**Records shown**

>> BEGIN

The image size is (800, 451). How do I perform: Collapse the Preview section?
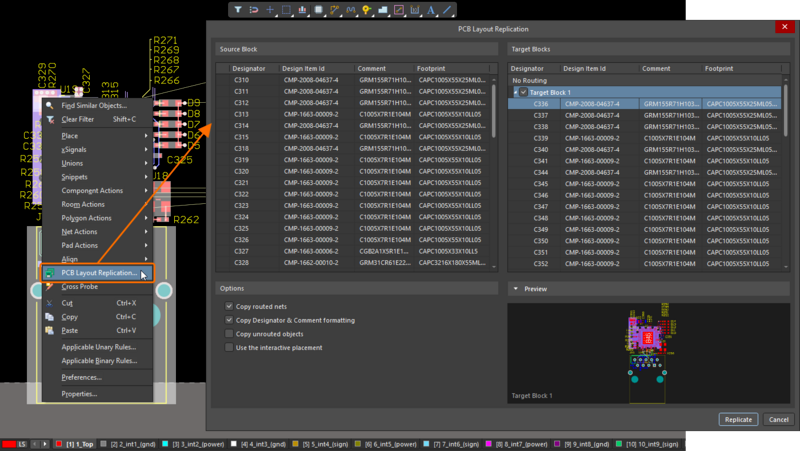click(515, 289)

>> END
>> BEGIN

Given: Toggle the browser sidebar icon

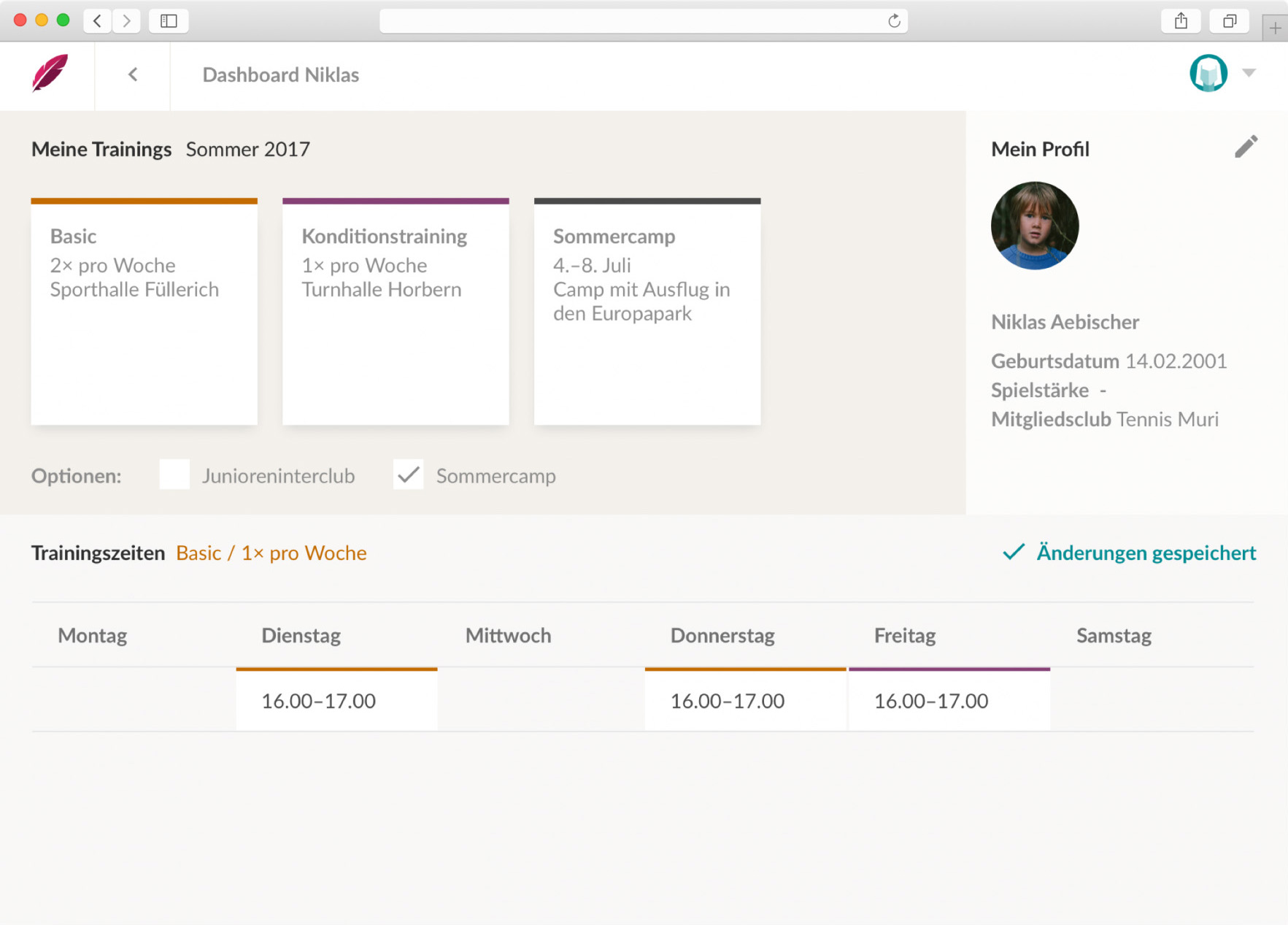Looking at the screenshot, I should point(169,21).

>> END
>> BEGIN

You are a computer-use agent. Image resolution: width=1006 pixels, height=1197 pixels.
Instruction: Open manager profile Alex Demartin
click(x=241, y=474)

>> END

**Exercise goal**
Lay out the records from the line containing "The image size" through the line containing "click(515, 289)" as a two-column CSV with the headers request and answer, one row per request, each field quoted and line breaks replaced by spaces. Omit the pictures.

**Solution to this exercise**
request,answer
"The image size is (800, 451). How do I perform: Collapse the Preview section?","click(515, 289)"